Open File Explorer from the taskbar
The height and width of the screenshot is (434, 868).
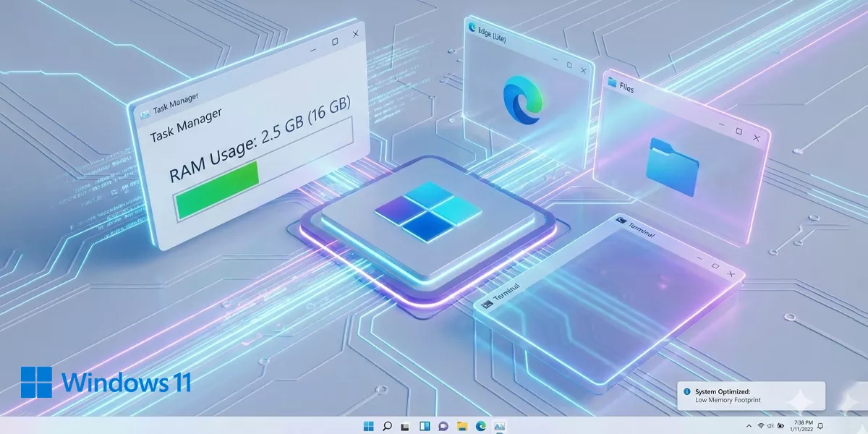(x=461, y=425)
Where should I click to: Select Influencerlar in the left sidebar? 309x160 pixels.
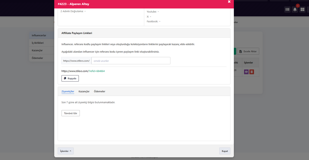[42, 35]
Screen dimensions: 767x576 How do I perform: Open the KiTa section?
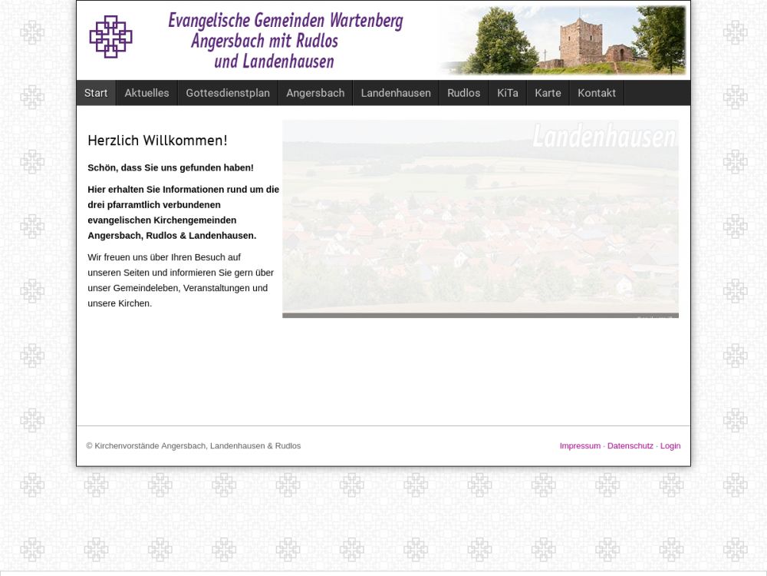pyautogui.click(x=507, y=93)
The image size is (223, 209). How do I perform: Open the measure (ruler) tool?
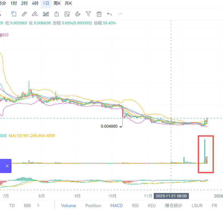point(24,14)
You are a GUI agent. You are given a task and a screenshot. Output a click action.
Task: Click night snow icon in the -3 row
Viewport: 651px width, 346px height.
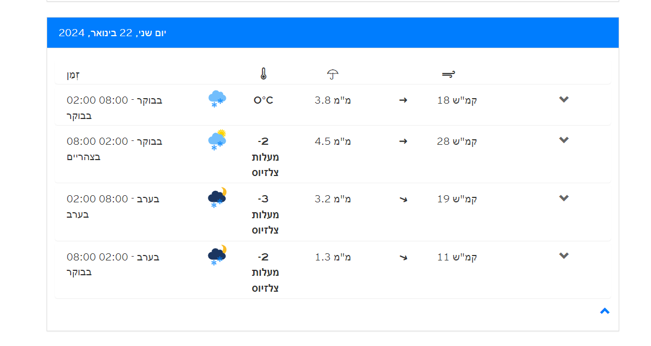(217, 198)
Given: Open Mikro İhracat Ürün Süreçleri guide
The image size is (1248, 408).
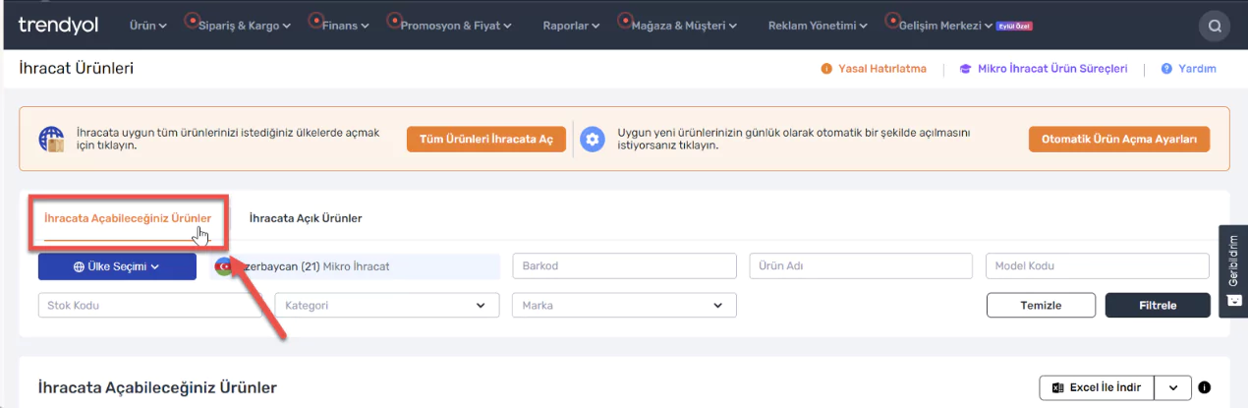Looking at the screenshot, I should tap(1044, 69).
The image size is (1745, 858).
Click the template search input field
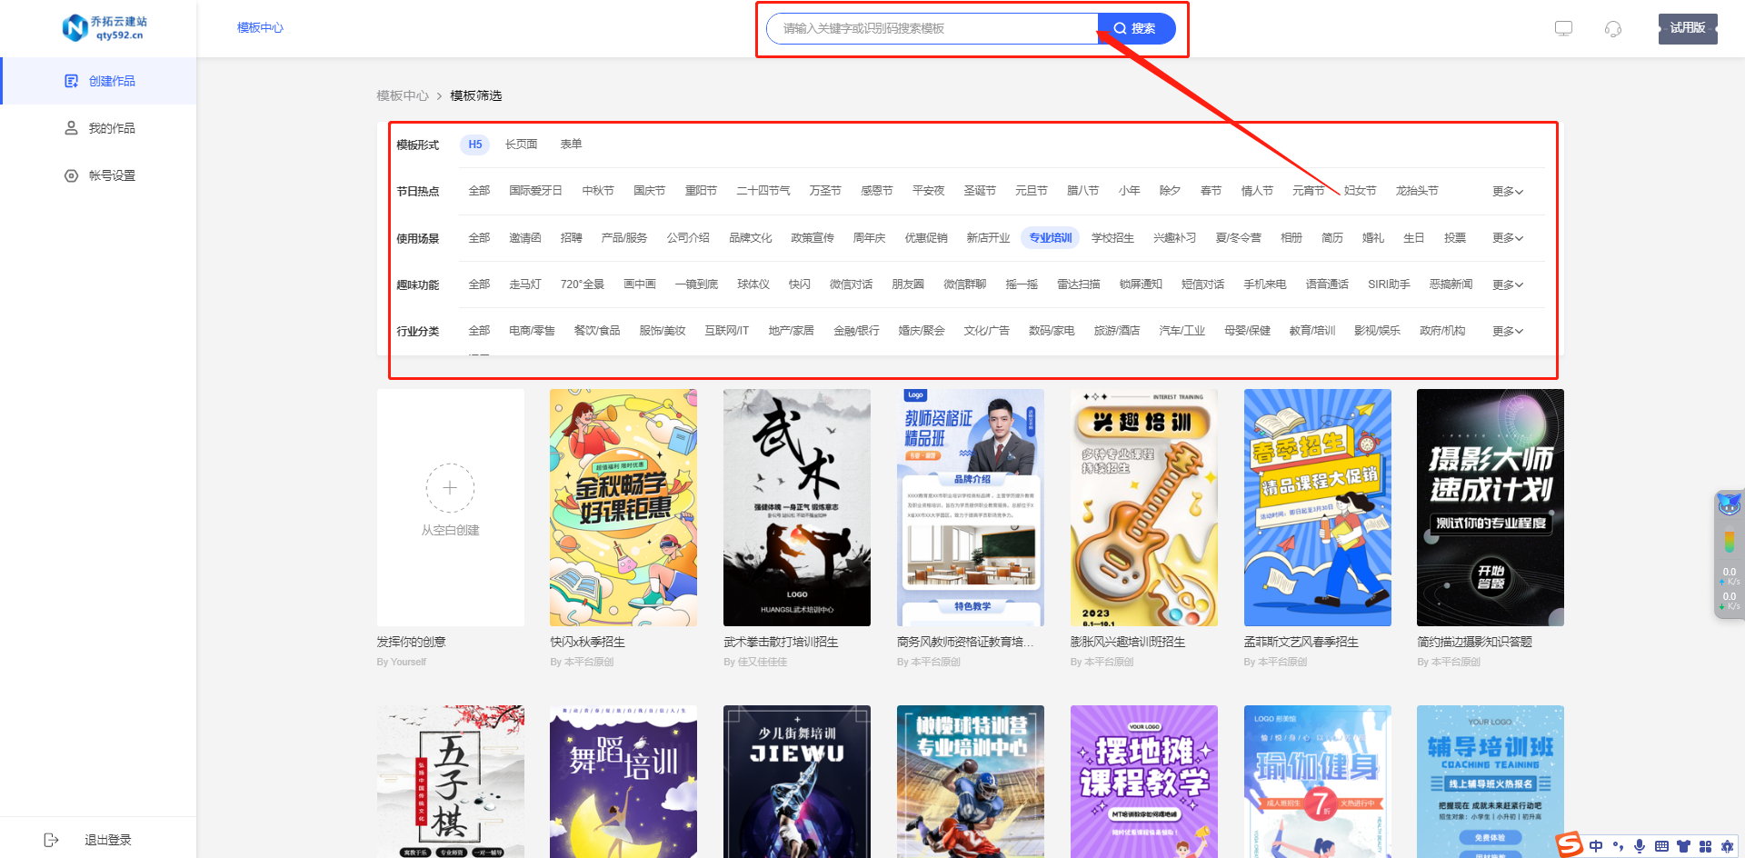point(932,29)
*-*-*
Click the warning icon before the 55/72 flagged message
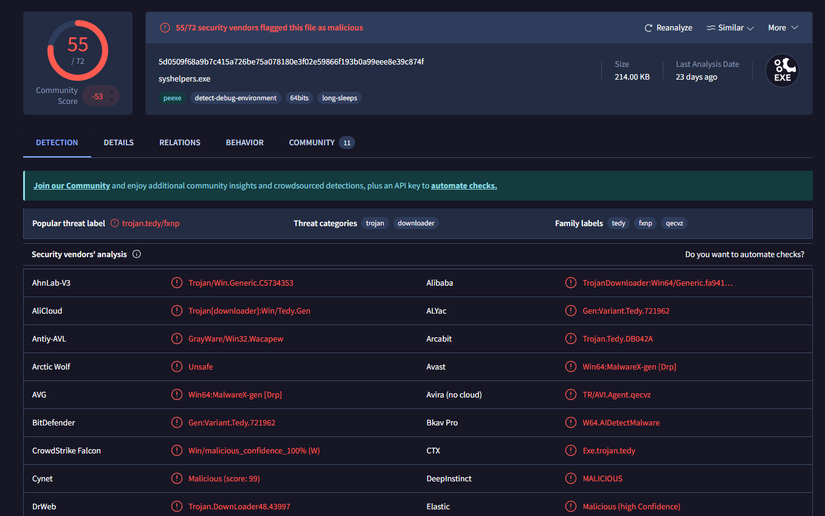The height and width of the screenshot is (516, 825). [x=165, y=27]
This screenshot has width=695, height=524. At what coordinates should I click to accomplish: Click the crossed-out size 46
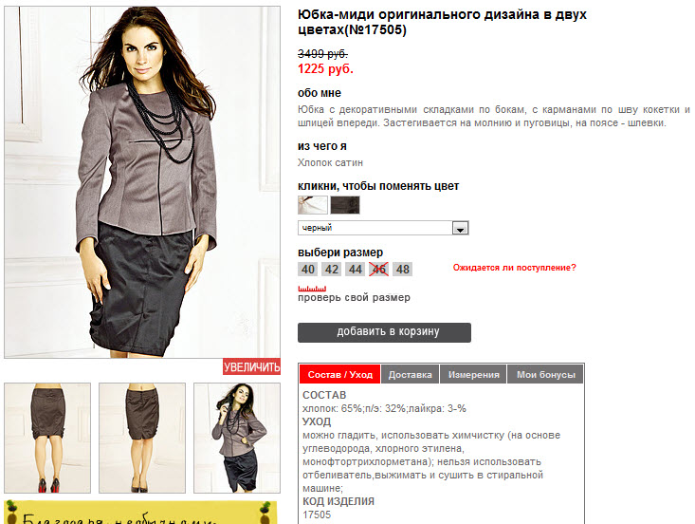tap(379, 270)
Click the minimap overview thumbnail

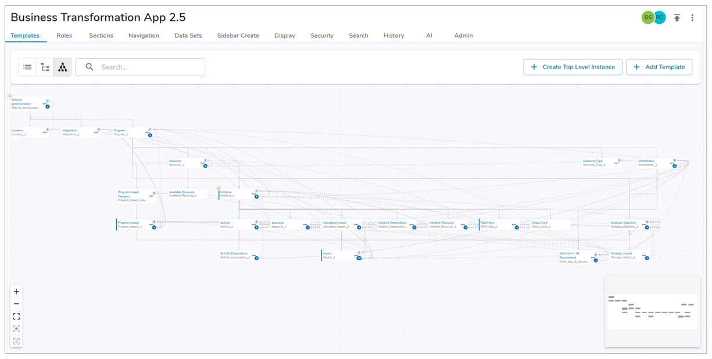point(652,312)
*-*-*
**Task requirements:** Reproduce, word for word, only the lines in the records above from the line with "You are a GUI" through the line with "The image size is (1745, 858).", including both ends; omit the pictures.

**Completed task:**
You are a GUI agent. You are given a task and a screenshot. Output a click action.
Task: Click night snow icon in the -3 row
Viewport: 651px width, 346px height.
(217, 198)
Given: Open Mikro İhracat Ürün Süreçleri guide
The image size is (1248, 408).
Looking at the screenshot, I should tap(1044, 69).
The image size is (1745, 858).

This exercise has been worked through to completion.